--- START ---

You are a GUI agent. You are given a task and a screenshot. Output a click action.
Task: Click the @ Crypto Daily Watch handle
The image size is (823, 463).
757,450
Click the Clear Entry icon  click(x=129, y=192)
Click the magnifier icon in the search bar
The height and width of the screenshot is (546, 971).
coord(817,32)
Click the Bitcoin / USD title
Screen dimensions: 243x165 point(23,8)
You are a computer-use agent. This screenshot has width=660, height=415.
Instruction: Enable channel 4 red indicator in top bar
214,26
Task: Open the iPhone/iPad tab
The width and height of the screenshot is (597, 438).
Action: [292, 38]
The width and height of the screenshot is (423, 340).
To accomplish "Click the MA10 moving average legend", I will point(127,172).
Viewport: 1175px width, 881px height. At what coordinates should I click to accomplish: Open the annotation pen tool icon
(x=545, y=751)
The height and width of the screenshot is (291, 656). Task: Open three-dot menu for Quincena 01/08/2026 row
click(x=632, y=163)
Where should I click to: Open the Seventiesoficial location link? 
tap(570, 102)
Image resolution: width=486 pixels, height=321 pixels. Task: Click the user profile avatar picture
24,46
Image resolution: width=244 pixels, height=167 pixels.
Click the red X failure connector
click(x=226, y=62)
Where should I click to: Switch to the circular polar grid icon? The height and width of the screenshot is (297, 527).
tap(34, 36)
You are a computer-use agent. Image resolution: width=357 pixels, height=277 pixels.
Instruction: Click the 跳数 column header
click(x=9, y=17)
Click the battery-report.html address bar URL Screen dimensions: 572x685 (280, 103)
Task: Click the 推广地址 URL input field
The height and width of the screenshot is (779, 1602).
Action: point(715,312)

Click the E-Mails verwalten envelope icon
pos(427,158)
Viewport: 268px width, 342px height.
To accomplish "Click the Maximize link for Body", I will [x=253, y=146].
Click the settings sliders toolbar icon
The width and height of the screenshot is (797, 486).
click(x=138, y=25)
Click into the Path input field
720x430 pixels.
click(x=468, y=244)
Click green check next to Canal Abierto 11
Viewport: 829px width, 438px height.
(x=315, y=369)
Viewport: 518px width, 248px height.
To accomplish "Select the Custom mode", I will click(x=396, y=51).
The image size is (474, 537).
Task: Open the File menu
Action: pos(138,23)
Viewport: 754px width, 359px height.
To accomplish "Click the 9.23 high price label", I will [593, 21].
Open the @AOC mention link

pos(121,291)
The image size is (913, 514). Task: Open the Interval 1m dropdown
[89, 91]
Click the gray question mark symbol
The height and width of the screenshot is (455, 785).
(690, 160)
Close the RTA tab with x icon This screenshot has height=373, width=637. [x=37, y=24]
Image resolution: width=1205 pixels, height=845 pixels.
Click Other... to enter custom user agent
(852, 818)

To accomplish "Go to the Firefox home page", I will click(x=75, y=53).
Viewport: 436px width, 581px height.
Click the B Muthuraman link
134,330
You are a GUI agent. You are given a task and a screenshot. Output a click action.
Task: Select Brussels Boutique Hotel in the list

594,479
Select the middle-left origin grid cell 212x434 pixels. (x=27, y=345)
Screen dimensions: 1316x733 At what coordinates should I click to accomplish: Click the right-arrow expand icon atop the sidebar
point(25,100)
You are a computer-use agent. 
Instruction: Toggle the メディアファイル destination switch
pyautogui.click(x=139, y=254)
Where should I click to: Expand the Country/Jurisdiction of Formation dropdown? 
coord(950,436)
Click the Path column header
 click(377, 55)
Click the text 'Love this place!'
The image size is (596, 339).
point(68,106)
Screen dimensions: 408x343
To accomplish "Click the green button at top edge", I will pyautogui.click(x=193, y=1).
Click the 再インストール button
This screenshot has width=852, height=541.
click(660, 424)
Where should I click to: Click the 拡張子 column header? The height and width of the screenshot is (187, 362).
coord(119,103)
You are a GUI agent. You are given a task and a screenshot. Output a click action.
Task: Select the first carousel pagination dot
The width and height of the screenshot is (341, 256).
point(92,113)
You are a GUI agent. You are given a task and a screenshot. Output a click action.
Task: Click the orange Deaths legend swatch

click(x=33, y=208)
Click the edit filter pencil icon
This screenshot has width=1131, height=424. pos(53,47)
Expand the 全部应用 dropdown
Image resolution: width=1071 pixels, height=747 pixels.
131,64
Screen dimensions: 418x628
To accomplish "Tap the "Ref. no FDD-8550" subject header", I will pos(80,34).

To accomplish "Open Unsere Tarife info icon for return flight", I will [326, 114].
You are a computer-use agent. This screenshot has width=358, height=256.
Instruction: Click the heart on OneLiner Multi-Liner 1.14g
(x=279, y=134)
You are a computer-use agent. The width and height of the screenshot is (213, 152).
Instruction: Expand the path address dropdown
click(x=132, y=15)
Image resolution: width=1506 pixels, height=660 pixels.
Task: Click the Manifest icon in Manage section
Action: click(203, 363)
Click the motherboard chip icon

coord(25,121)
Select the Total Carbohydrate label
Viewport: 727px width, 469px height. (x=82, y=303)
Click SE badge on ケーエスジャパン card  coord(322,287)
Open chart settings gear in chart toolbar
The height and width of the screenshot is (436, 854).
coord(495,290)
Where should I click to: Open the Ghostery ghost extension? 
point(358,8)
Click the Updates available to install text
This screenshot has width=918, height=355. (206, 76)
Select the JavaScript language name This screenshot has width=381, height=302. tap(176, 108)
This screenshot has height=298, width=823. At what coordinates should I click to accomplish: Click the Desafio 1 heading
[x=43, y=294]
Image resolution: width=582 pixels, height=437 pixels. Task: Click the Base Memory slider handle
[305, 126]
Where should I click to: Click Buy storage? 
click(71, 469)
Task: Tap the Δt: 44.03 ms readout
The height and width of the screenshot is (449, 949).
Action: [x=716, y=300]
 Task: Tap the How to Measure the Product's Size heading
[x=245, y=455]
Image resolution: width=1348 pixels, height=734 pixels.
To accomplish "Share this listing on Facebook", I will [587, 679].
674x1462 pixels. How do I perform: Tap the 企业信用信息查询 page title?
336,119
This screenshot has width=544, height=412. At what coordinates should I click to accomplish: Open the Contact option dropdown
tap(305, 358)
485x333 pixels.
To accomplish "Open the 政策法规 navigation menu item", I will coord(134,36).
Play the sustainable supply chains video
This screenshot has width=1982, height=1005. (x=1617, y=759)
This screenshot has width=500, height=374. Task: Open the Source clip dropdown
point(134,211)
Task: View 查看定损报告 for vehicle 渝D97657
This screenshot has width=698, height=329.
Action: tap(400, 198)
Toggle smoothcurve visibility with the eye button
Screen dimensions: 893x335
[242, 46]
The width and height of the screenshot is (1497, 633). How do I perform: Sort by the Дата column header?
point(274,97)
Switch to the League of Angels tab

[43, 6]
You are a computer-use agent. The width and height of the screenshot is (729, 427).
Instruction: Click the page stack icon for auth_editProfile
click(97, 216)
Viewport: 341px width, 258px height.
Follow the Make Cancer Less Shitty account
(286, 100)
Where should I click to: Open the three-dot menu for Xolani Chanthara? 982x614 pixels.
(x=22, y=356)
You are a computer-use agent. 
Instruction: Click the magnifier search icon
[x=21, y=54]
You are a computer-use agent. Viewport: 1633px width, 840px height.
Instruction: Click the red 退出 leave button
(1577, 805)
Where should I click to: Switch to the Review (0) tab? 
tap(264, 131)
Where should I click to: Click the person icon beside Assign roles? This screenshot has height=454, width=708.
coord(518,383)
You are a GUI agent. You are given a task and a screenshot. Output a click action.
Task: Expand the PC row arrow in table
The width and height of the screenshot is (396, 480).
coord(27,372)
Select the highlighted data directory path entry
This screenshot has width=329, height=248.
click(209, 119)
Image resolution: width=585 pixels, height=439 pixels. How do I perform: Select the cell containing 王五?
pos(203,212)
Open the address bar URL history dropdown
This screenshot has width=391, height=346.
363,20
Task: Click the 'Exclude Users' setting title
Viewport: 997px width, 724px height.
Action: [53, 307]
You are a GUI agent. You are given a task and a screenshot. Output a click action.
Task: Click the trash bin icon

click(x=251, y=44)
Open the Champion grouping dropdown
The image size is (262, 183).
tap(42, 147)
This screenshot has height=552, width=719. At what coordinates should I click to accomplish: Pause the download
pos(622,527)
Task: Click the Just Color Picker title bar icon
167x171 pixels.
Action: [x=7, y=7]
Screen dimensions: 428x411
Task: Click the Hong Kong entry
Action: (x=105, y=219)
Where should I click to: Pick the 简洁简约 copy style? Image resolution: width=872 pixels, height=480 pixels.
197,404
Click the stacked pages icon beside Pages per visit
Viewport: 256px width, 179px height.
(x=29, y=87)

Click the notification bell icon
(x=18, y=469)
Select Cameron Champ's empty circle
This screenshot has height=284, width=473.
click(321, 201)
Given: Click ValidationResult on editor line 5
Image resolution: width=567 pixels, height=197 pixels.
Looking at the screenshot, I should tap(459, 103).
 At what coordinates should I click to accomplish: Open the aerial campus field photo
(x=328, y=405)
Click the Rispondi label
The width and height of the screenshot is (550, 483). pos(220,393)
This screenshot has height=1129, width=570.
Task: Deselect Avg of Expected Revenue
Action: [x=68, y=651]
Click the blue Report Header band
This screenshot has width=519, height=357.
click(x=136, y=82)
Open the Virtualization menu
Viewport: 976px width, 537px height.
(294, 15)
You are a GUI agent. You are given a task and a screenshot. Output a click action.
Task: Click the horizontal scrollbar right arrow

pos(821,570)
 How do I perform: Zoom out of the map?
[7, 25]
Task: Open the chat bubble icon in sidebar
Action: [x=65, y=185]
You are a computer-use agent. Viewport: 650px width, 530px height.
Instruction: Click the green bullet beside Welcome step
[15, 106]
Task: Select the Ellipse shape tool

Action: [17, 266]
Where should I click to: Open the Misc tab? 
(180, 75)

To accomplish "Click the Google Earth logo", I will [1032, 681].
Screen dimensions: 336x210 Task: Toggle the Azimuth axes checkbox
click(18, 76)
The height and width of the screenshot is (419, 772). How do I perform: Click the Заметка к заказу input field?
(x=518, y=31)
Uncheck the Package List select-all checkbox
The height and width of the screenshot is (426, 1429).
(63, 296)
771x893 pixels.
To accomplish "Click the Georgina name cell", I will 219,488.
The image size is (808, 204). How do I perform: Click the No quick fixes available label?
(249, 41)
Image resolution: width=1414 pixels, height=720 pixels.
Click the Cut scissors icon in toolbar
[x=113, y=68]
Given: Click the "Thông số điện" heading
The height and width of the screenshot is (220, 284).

--- END ---

Your instructions: Go through the entries above and copy each line holding the string "name".

Exercise response:
Select the JavaScript language name This screenshot has width=381, height=302. tap(176, 108)
To accomplish "Click the Georgina name cell", I will 219,488.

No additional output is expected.